# About this task:
Reproduce verbatim the text from the line containing "At what (x,y)" through the line containing "Looking at the", including both of those lines, and omit the pictures.

# Task inputs:
#####

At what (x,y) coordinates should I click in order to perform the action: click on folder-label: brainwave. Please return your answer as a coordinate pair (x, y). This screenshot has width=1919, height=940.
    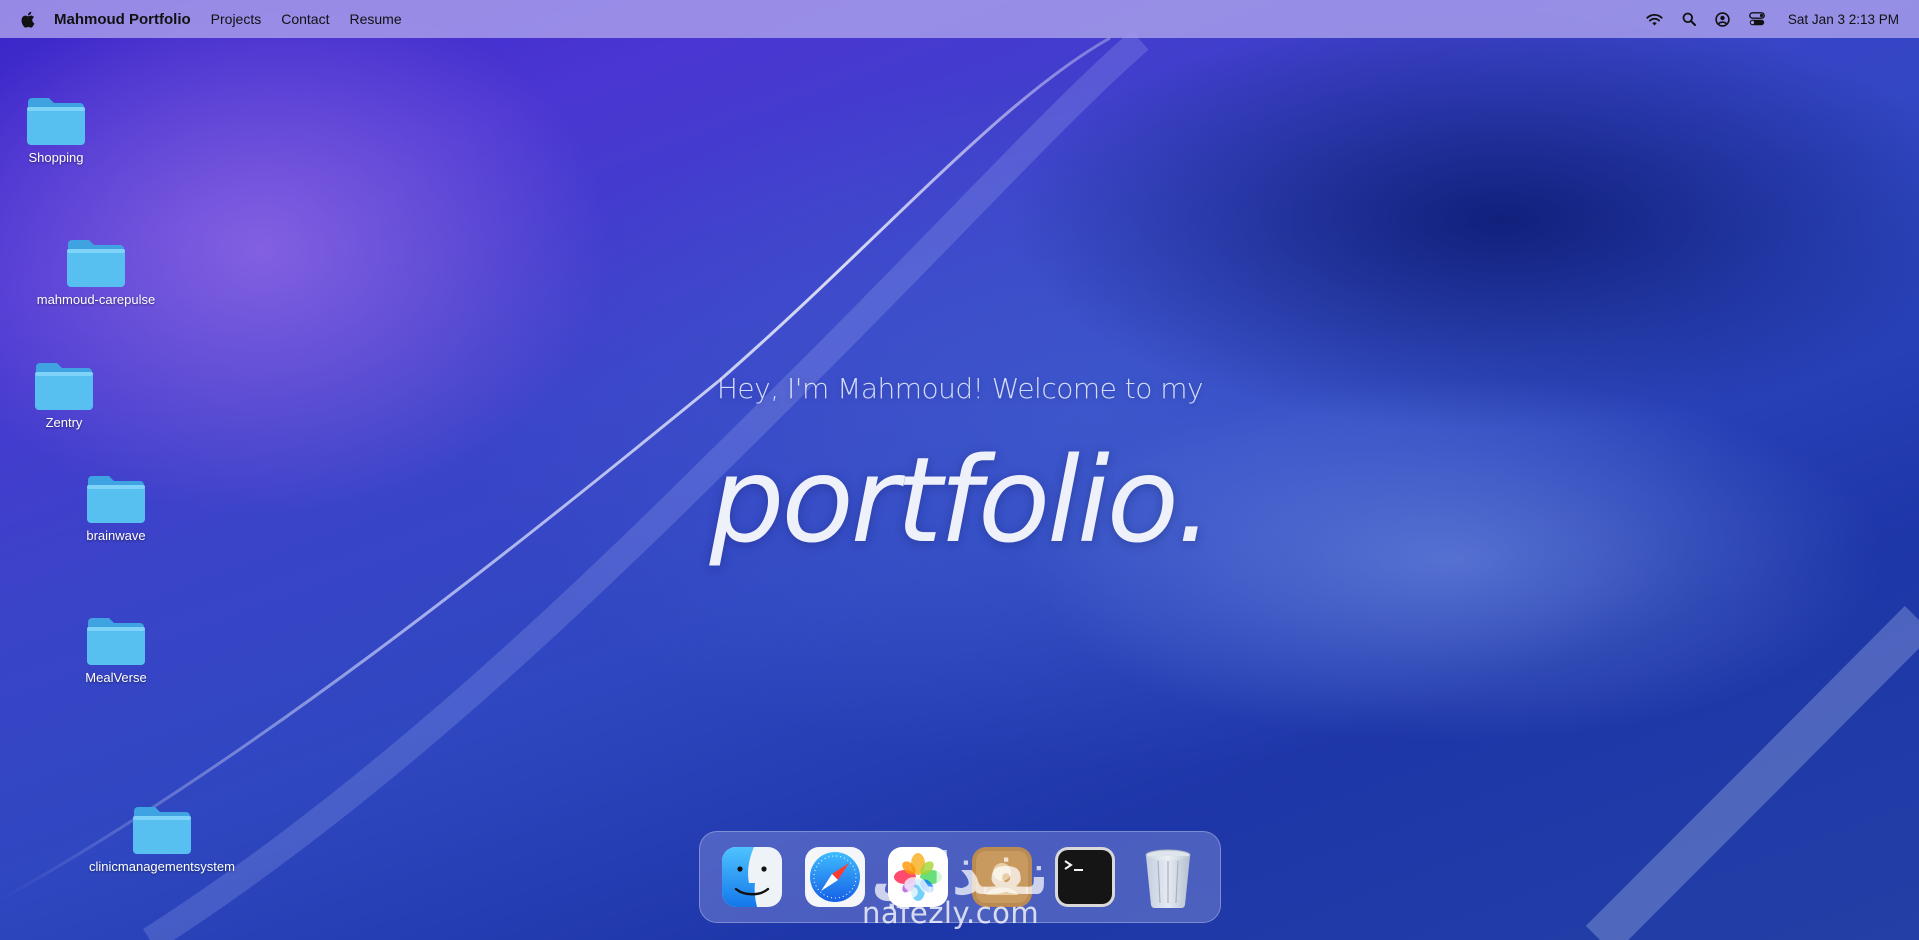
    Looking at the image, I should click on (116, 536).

#####

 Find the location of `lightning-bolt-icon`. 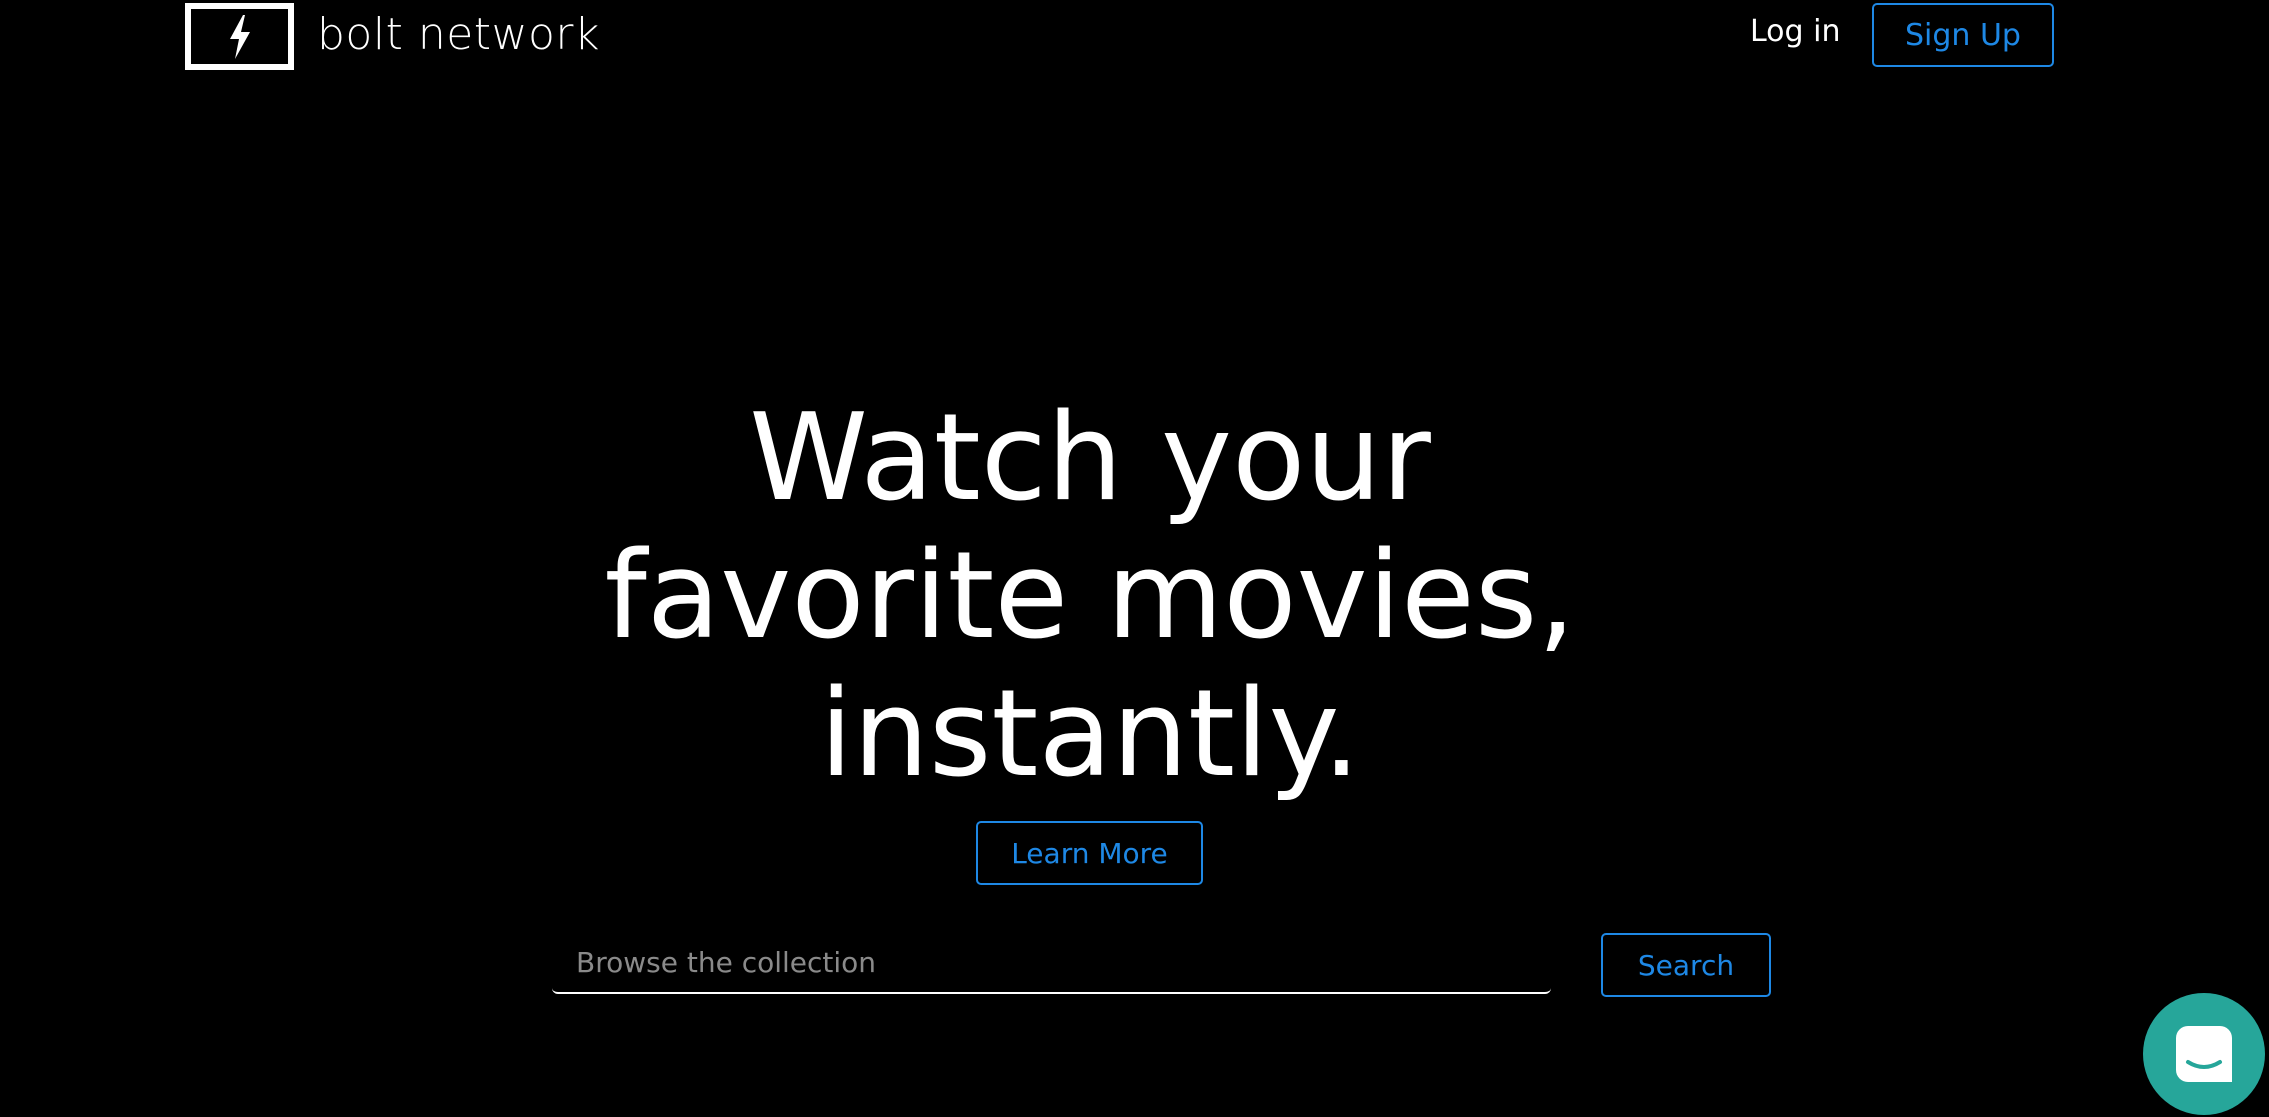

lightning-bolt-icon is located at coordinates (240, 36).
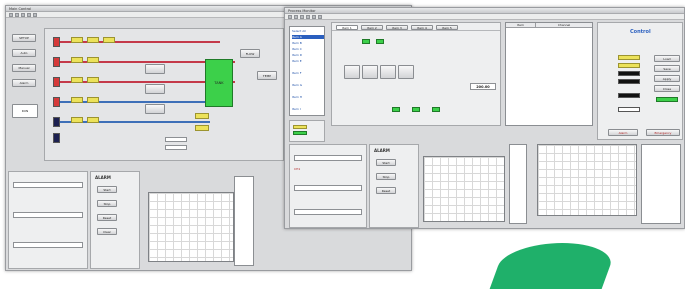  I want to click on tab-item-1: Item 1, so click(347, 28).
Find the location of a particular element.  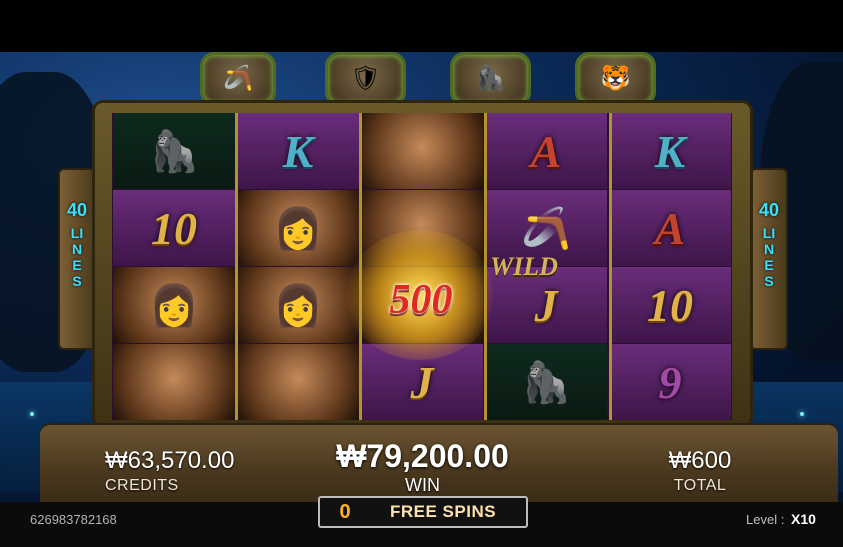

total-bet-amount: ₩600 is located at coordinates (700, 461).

#####

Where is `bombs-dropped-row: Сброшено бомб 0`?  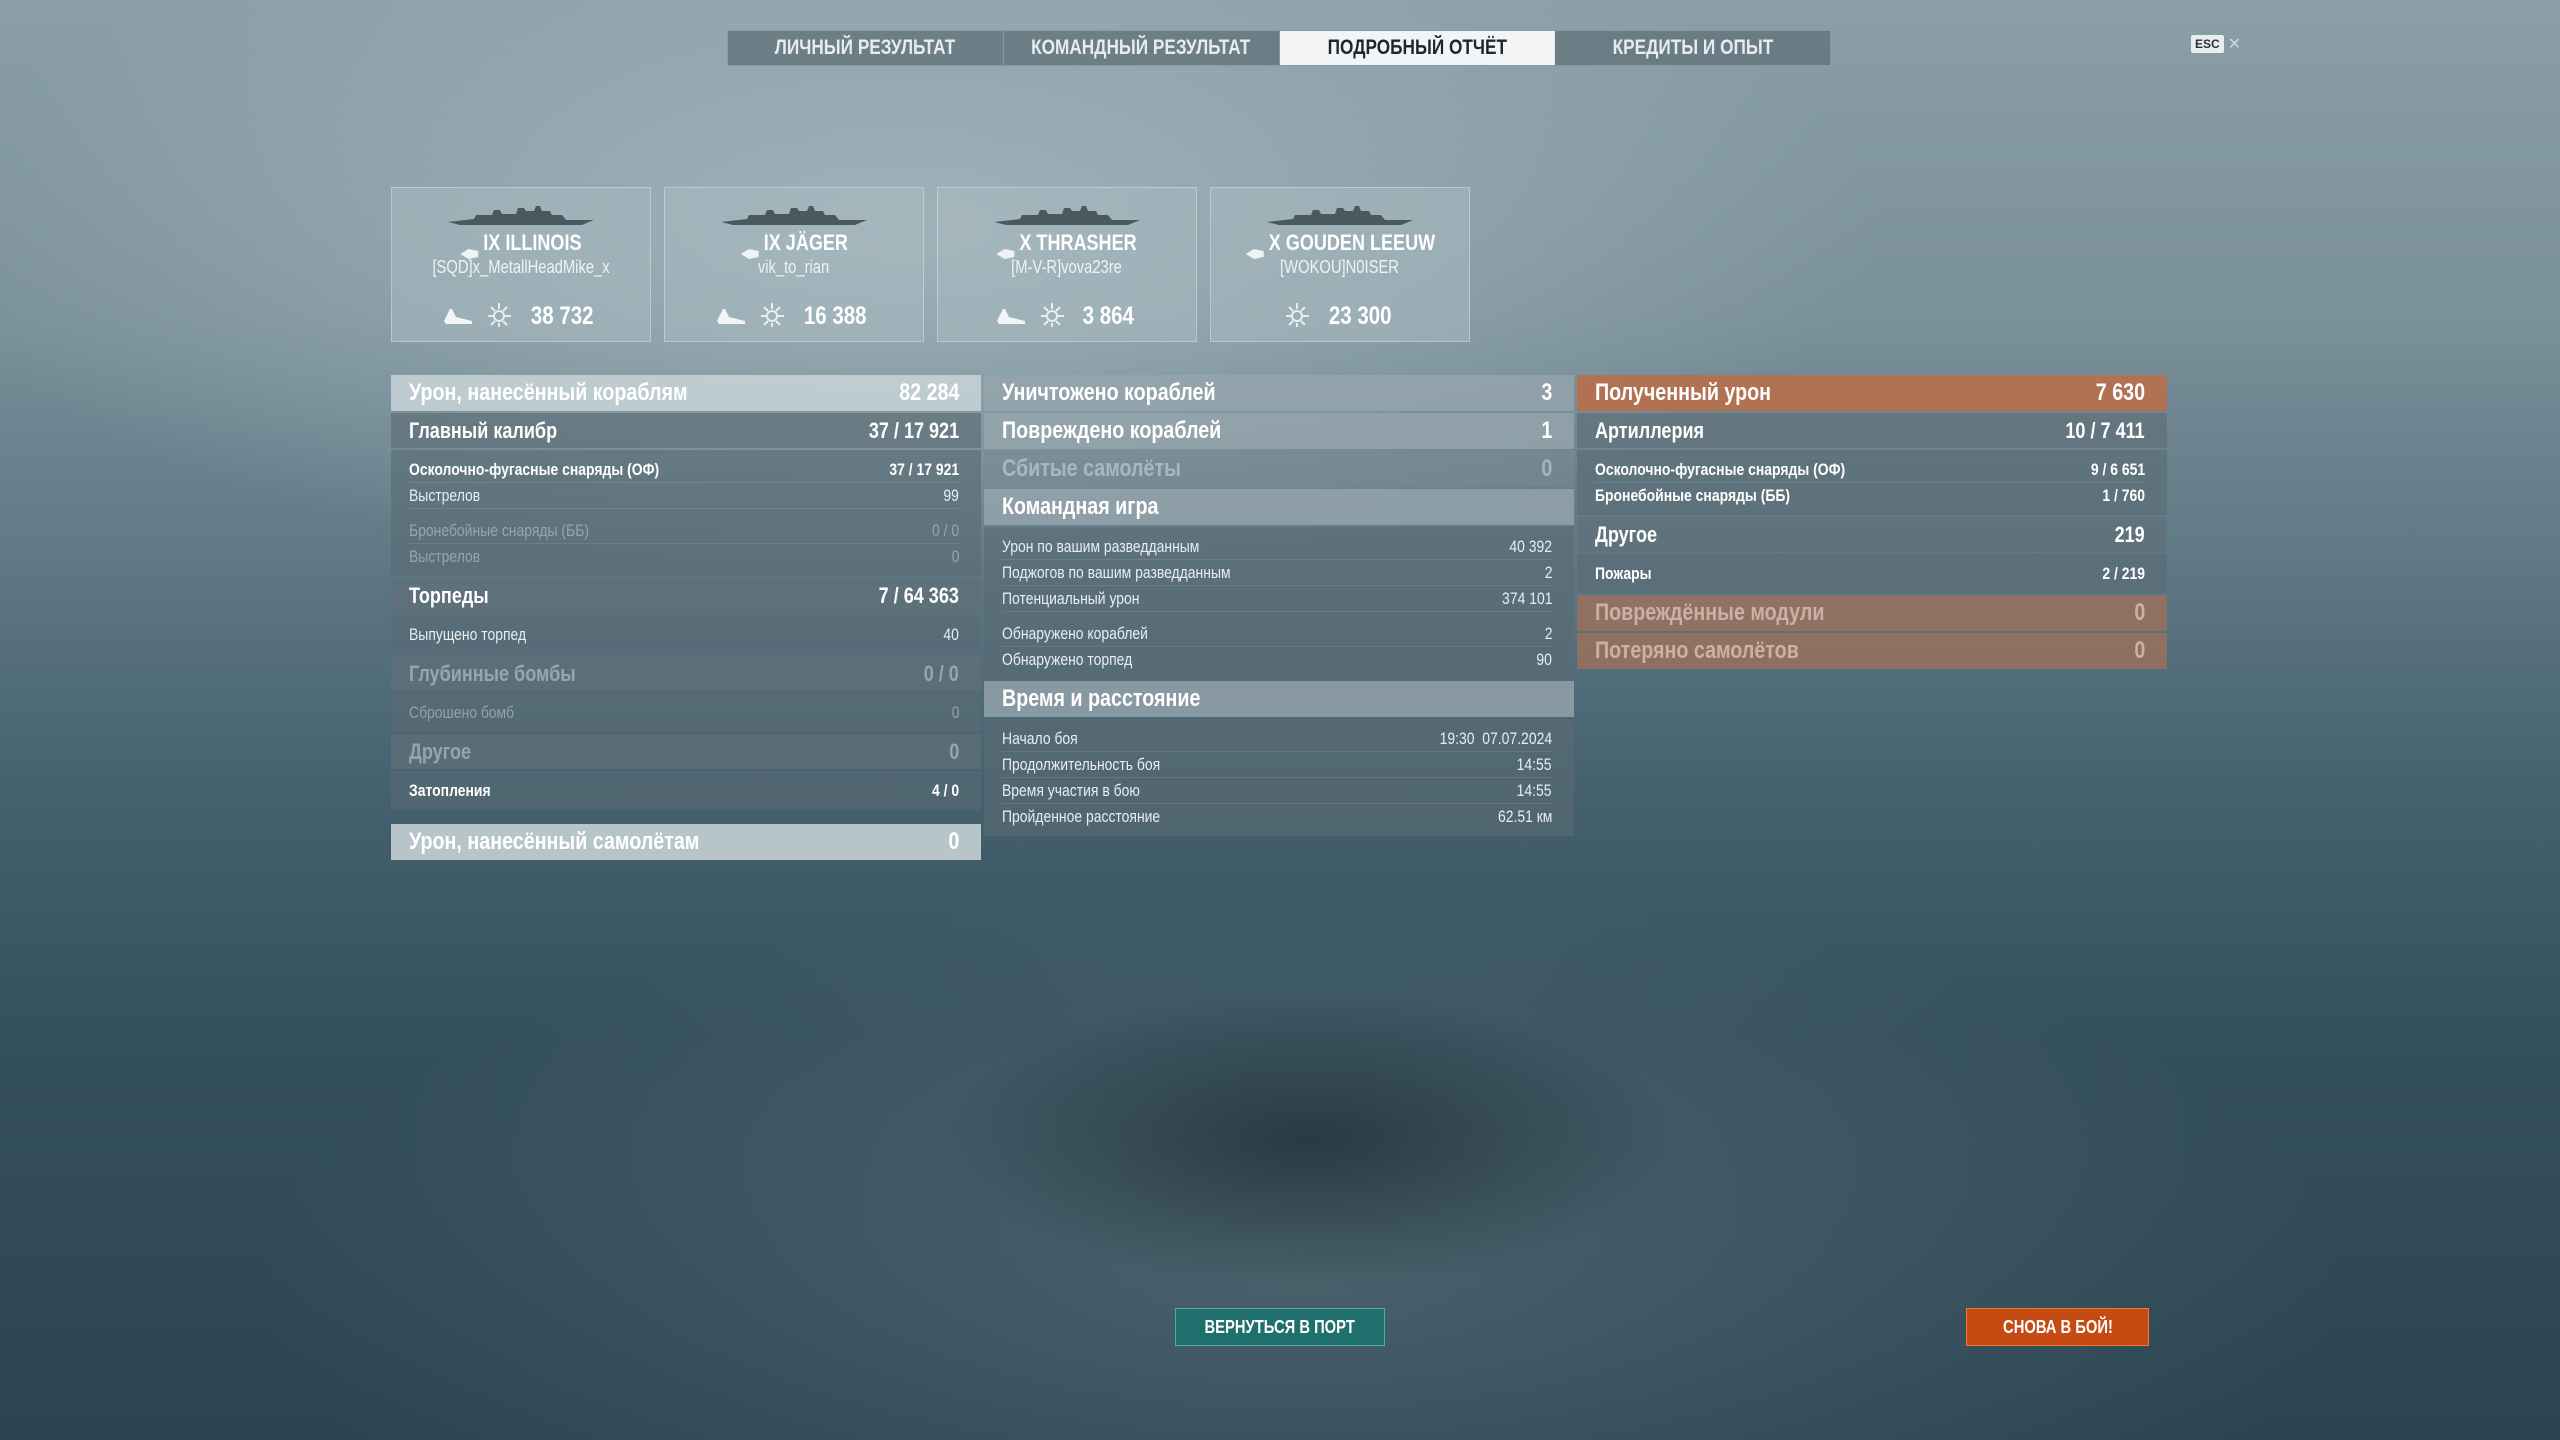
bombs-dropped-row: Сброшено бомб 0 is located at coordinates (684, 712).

#####

# Solution for this problem:
At what (x,y) coordinates should I click in order to perform the action: click on folder-label: brainwave. Please return your answer as a coordinate pair (x, y). This screenshot has width=1919, height=940.
    Looking at the image, I should click on (116, 536).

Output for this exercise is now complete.